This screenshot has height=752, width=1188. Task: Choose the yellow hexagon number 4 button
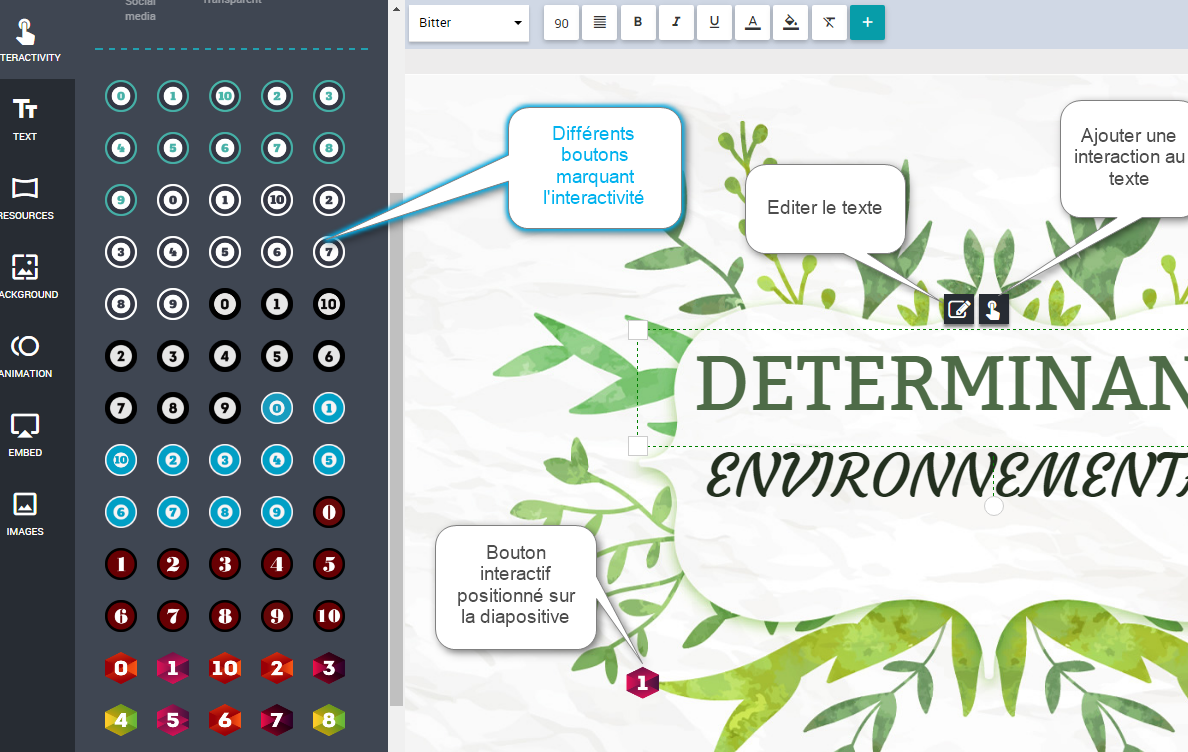pos(121,719)
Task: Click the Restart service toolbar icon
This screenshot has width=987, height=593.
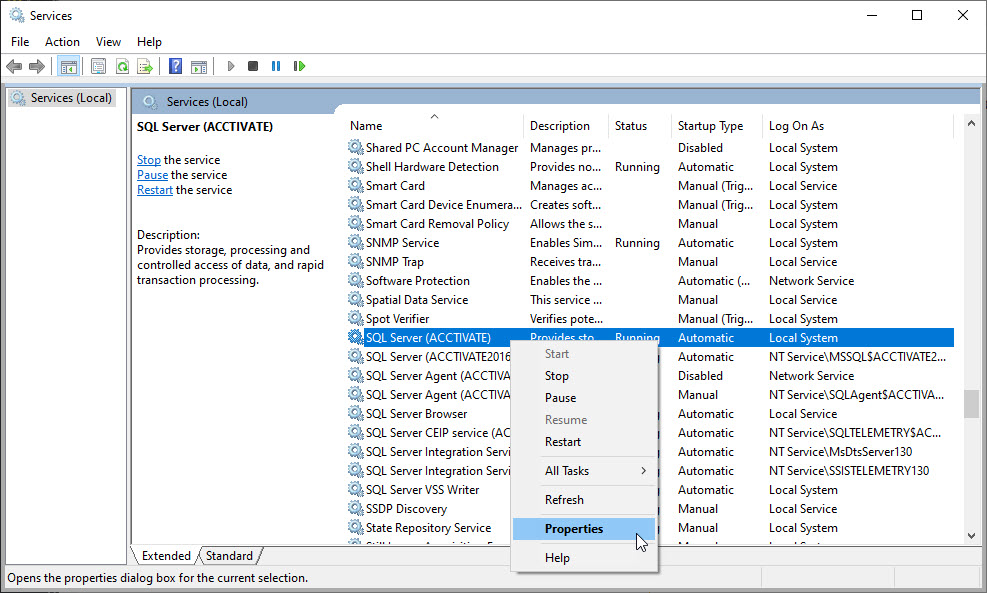Action: (x=300, y=66)
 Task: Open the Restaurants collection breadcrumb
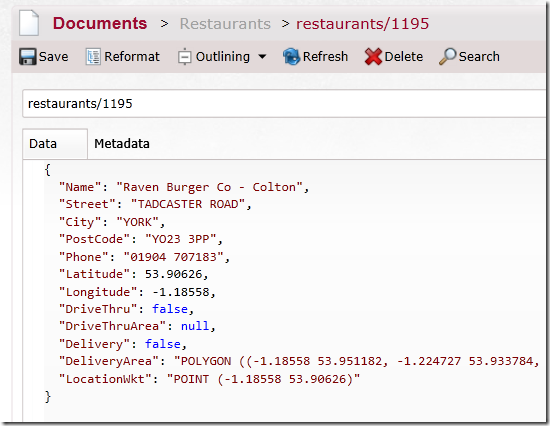point(225,24)
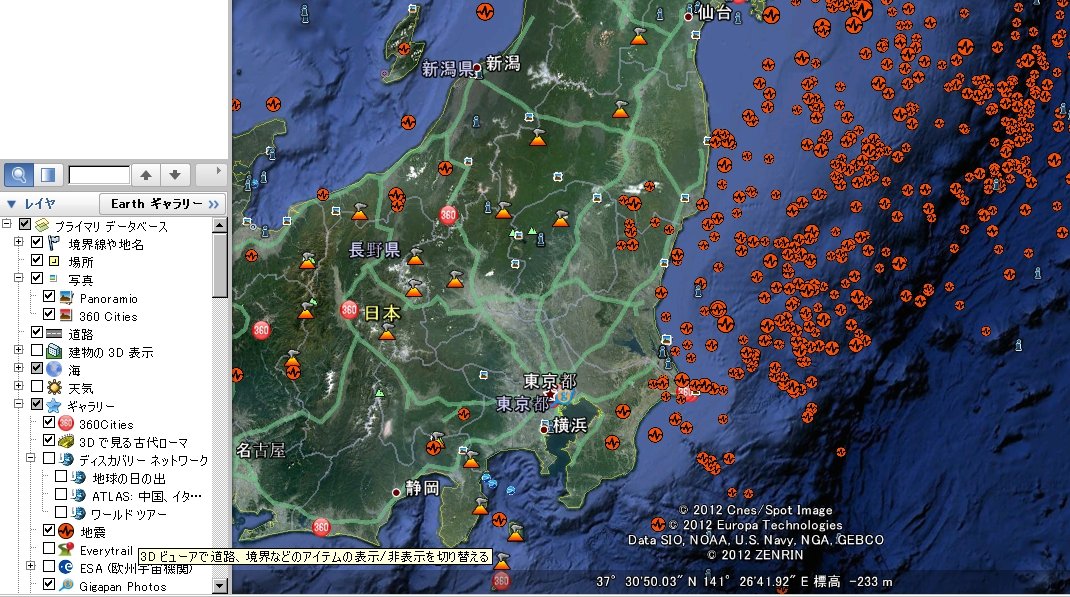The image size is (1070, 597).
Task: Enable the 天気 weather layer checkbox
Action: pyautogui.click(x=37, y=387)
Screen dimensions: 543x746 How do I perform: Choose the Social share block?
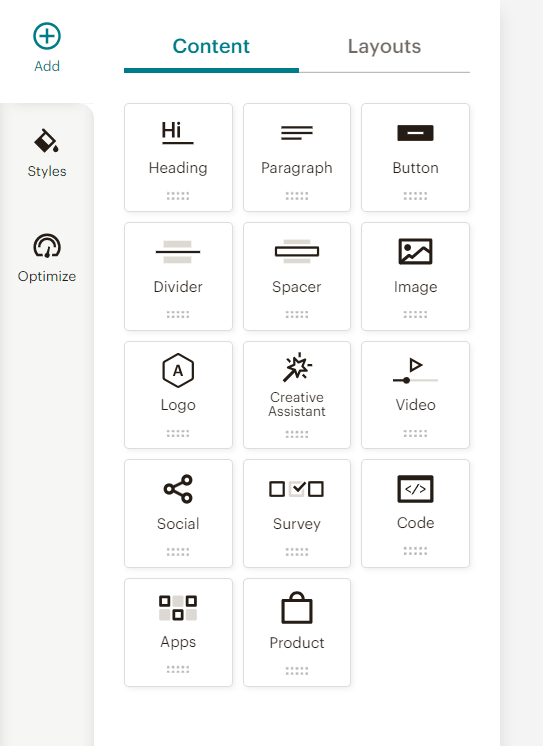(178, 513)
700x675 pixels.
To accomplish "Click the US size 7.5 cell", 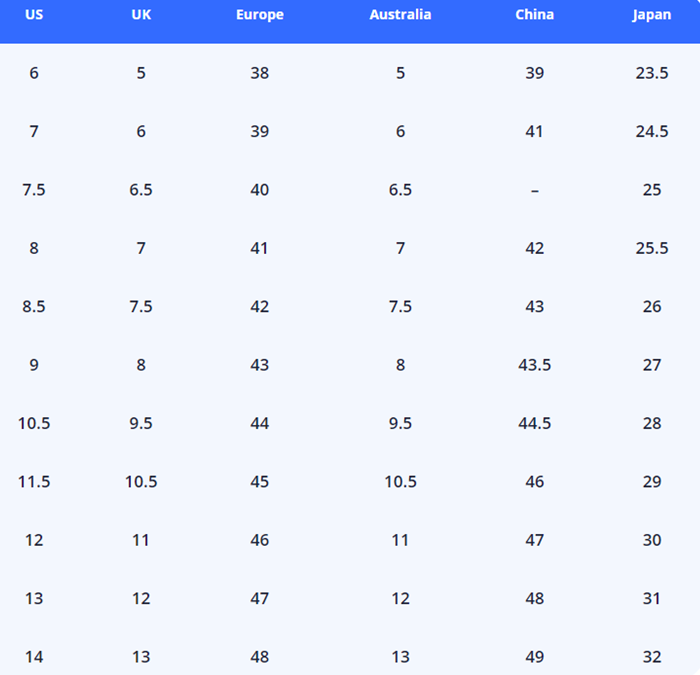I will coord(34,190).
____________________
Beginning at the line above that contains "Task: Open the" and going on through the line that contains "700x675 pixels.", please copy every line exactly, leaving the pictures out and adding nothing.

 Task: Open the Restaurants collection breadcrumb
point(225,24)
The image size is (1070, 597).
Task: Enable the 天気 weather layer checkbox
Action: pyautogui.click(x=37, y=387)
Screen dimensions: 543x746 How do I perform: Choose the Social share block?
(178, 513)
700x675 pixels.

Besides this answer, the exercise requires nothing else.